More than half of people with familial platelet disorder (FPD) are at risk of developing the blood cancer acute myeloid leukemia (AML). Individuals with FPD are born with mutations in a gene called RUNX1 and their cells may develop additional mutations over time that can trigger the development of AML. By performing genetic sequencing, we identified 16 patients with AML who have inherited RUNX1 mutations as well as additional mutations in known cancer-causing genes.

Project Goal

We propose to study 1) how RUNX1 mutations create a "pre-leukemic" environment, 2) which inflammation-causing cytokines present in this "pre-leukemic" environment and 3) which of these cytokines then contributes to disease progression and to full-blown leukemia. We also found that samples from the 16 patients were sensitive to certain drugs, so we will use this information to help identify new treatment strategies for these patients.
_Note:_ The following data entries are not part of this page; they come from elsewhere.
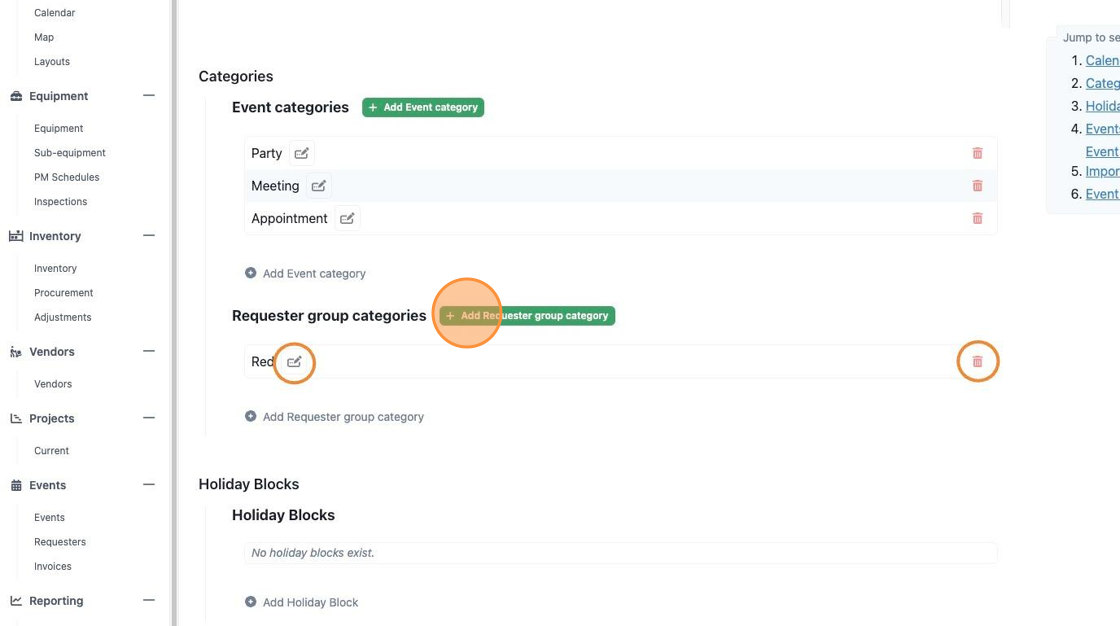This screenshot has width=1120, height=626.
Task: Delete the Red requester group category
Action: tap(977, 362)
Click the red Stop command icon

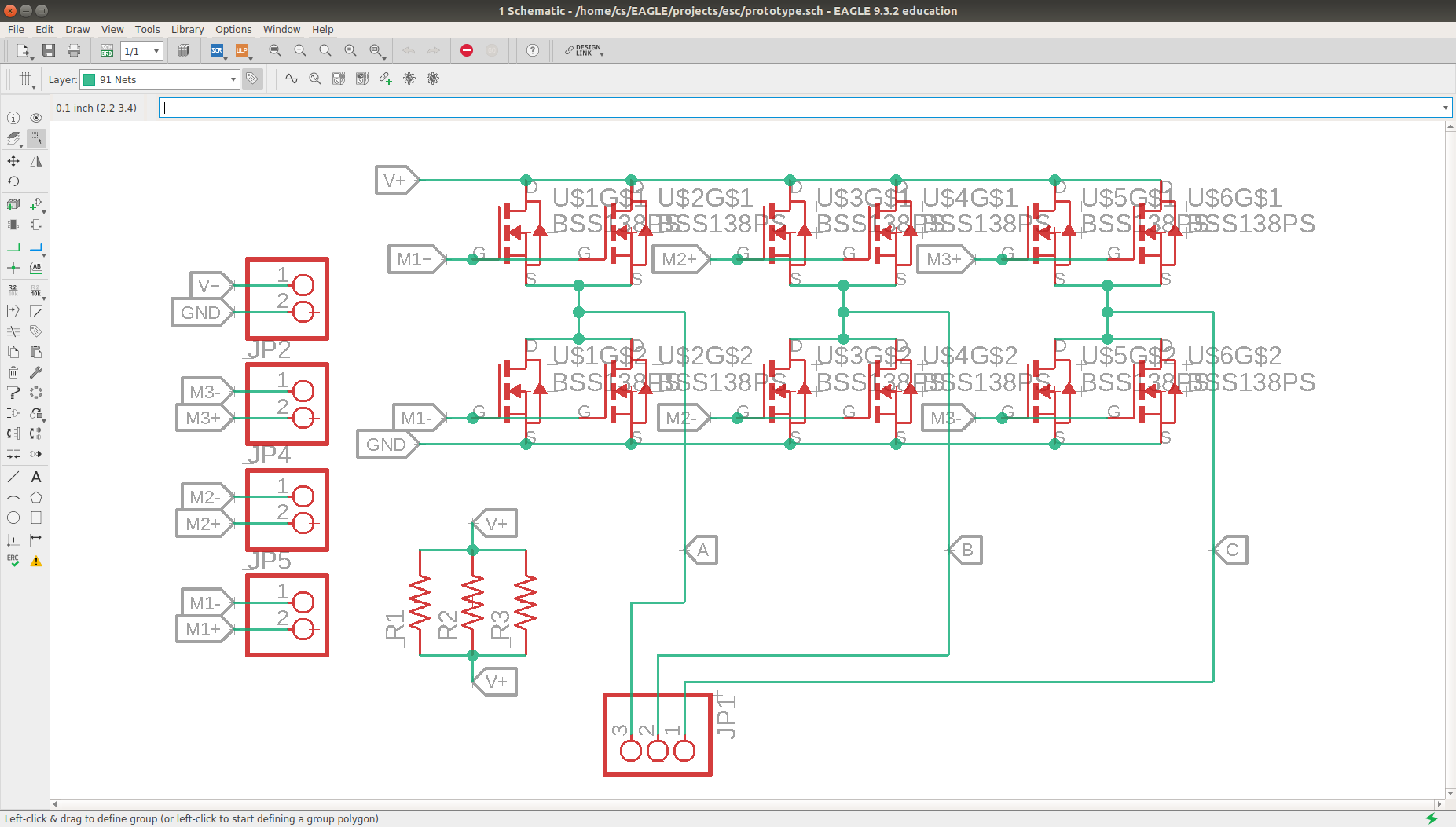467,50
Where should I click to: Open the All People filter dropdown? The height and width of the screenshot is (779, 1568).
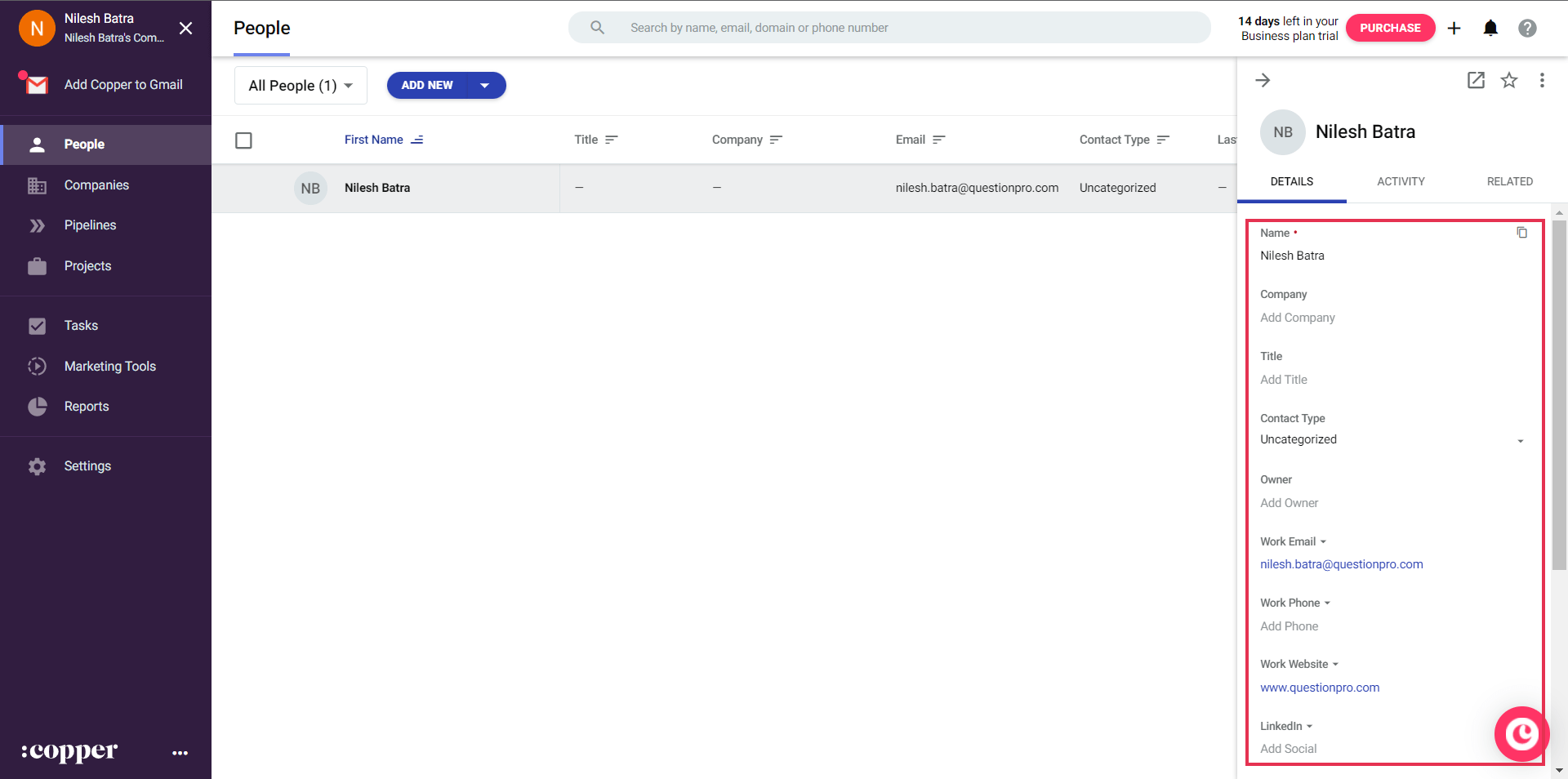[300, 85]
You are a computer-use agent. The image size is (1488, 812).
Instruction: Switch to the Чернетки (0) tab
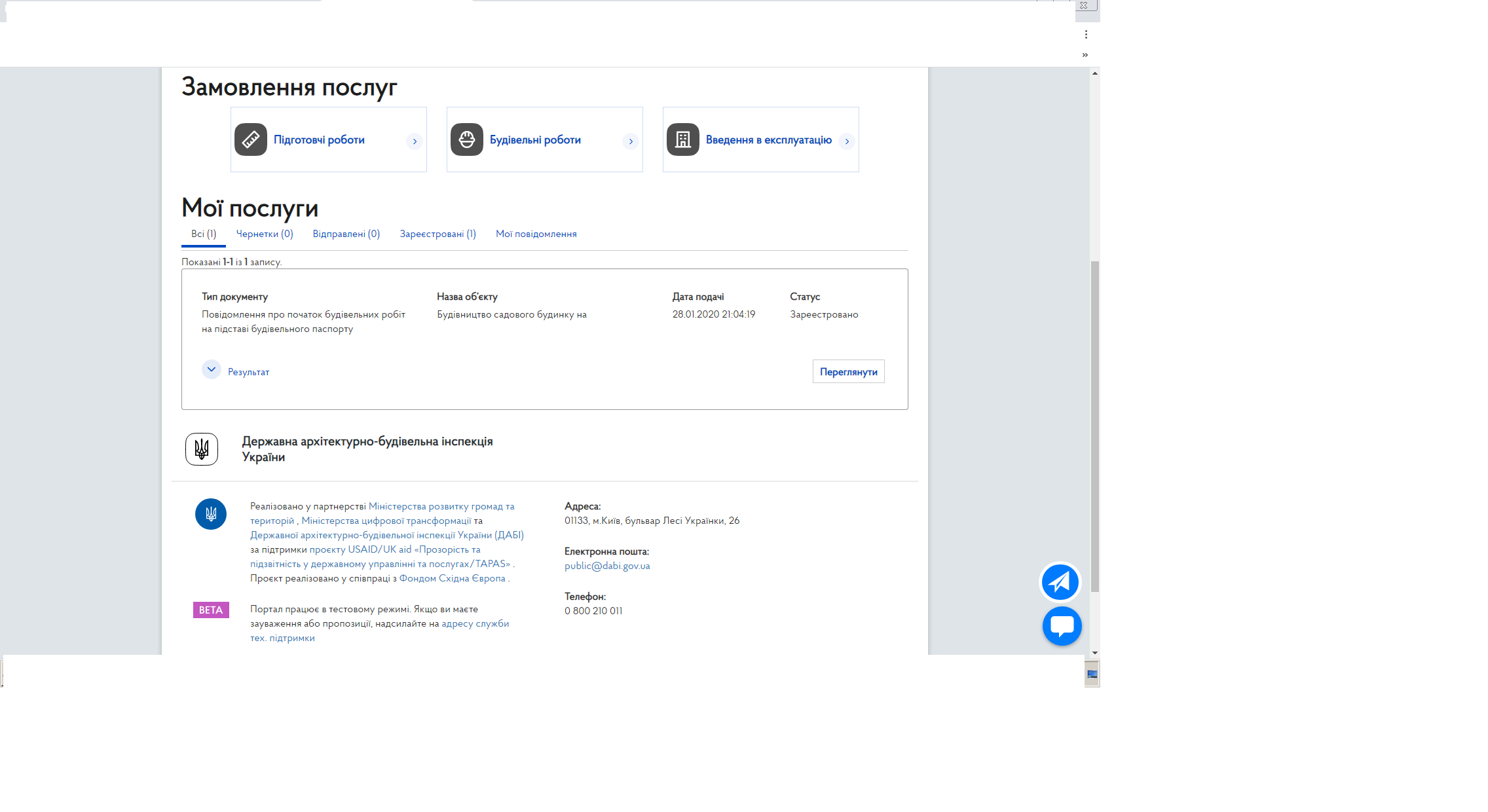pyautogui.click(x=265, y=234)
The knowledge gained in this study will help determine effective treatments to prevent FPD from transforming to AML, leading to improved outcomes for patients with FPD. In the long term, we hope to use the information gained from our study to discover how to predict which people with FPD will develop AML and how best to monitor families with the RUNX1 mutation for early detection of AML, as well as expanding our database of FPD patients and families. This will also allow us to design clinical trials aimed at early intervention in these patients and their family members who carry inherited RUNX1 mutations.